Although it’s clear that the Christian holy days take center-stage this time of year in this country, Buddhist, Jewish, Pagan and African traditions celebrated in December also provide us with powerful stories of hope that can help inform and strengthen our own.

On December 8, adherents of Buddhism around the world will celebrate Bodhi Day, which is the day that commemorates the enlightenment of the Buddha after he sat meditating under the Bodhi fig tree for 49 days.

December 8 at sundown also begins the eight-day Jewish festival of Hanukkah, which remembers the effort to restore the Temple in Jerusalem after a period of desecration.

December 21 will mark this year’s winter solstice, which is celebrated in a number of cultures and traditions with singing, dancing, food, bonfires, and other rituals.

And on December 26, the weeklong celebration of Kwanzaa will begin, honoring universal African-American heritage and culture.[iii]

All these holidays seek to preserve and celebrate central narratives and practices that reinforce messages of hope and strengthen the bonds of community. As Unitarian Universalists who, perhaps like Pi Patel celebrate truth and meaning wherever we can find it, we can use this time of year to learn from and enjoy the rich religious and cultural diversity that exists in our country.

And, while we celebrate these stories of hope, I also think it’s important that we consider bringing into this wonderful December melting pot a story of our own . . . a story that is uniquely Unitarian Universalist.  With December’s holiday lights and candles and Yule logs, there is a Unitarian Universalist story that has its own ritual of light and celebrates a key component of our faith. It’s a story, in fact, that many Unitarian Universalists engage with every week.

Well, what story is that, you might be asking? It is the story, of course, of our flaming chalice . . . the chalice that represents our own light of holy hope in the world . . . our own moment in which the conviction of our faith led us to take courageous action.
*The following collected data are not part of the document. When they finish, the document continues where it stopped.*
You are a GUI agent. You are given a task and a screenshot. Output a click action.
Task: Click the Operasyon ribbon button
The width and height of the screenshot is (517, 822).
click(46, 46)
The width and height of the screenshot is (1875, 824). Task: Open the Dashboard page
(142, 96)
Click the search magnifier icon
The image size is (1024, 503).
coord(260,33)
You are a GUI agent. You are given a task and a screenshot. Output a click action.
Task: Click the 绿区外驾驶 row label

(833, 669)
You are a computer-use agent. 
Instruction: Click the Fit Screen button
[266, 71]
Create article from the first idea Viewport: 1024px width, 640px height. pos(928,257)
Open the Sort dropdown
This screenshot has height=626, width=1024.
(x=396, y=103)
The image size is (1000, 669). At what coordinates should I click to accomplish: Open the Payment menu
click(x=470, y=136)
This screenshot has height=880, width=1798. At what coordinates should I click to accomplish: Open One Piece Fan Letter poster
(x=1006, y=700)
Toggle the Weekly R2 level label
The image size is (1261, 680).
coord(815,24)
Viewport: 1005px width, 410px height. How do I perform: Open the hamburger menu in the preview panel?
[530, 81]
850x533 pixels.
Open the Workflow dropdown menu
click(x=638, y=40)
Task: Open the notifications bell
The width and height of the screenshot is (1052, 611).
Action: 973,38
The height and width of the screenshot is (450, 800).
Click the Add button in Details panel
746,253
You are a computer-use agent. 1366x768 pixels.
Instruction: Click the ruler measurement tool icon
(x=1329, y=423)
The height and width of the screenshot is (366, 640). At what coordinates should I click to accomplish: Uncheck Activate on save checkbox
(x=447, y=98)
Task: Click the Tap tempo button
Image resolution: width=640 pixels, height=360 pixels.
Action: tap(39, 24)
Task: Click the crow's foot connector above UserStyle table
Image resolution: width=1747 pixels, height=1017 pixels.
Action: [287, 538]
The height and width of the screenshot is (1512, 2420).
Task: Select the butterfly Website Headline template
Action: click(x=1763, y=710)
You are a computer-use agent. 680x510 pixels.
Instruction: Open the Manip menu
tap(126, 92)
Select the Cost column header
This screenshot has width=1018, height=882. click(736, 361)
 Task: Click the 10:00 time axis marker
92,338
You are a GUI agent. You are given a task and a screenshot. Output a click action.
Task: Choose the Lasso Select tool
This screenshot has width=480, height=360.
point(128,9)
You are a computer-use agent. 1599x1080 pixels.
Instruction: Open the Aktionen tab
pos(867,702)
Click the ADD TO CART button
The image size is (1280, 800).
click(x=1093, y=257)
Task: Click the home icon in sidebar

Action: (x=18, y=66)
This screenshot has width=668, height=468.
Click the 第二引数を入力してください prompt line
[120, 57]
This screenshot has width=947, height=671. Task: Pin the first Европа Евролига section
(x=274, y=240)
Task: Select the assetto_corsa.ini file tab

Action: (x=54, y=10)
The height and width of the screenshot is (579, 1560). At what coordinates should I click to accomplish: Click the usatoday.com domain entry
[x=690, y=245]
It’s the story of the chalice that we light each Sunday and oftentimes in-between . . . the story of the flame that gathers us and inspires us.

My guess is that many of you know this story. It’s not mythical or ancient, but it is moving and powerful.

As a denomination-wide symbol, the Unitarian Universalist flaming chalice (usually represented as a flame rising from the top of a wide-lipped stemmed cup) began as a symbol whose creation was intentionally commissioned in order to provide a graphic representation of the work of the Unitarian Service Committee.

The Unitarian Service Committee was a social justice organization founded during World War II that helped Jews and others escape Nazi persecution in Europe, using a secret network of couriers and agents. This organization was the precursor organization to today’s Unitarian Universalist Service Committee, which organizes humanitarian projects and programs around the world.

Rev. Dr. Charles Joy at the time served as director of the Unitarian Service Committee’s Portugal office. Rev. Joy believed that some means of creating “official” travel documents for the thousands of refugees who were pouring into the Lisbon port to escape the Nazis would help him in his relocation efforts.

He introduced an innovation: travel documents issued by the Unitarian Service Committee itself.[iv] This novel idea led Joy to seek an artist to create an official “seal” for these documents, which resulted in the birth of the flaming chalice symbol.

The artist who created the flaming chalice was Austrian Hans Deutsch. Deutsch, while living in Paris in the 1930s, had drawn critical cartoons of Adolf Hitler. By 1941, Deutsch had fled from France to Lisbon, Portugal using an altered passport.

Deutsch met up with Rev. Joy and was so inspired by the Unitarian Service Committee, he soon began working for them. In a letter to Rev. Joy, he wrote:

 

“There is something that urges me to tell you… how much I admire your utter self-denial [and] readiness to serve, to sacrifice all, your time, your health, your well-being, to help, help, help.

“I am not what you may actually call a believer. But if your kind of life is the profession of your faith—as it is, I feel sure – then religion, ceasing to be magic and mysticism, becomes confession to practical philosophy and – what is more – to active, really useful social work.

 

And this religion – with or without a heading – is one to which even a ‘godless’ fellow like myself can say wholeheartedly, ‘Yes!’”[v]

 

 

The story of Hans Deutsch reminds us that the symbol of a flaming chalice stood in the beginning for a life of service. When Deutsch designed the flaming chalice, he had never seen a Unitarian or Universalist church or heard a sermon. What he had seen was faith in action—people who were willing to risk all for others in a time of urgent need.[vi]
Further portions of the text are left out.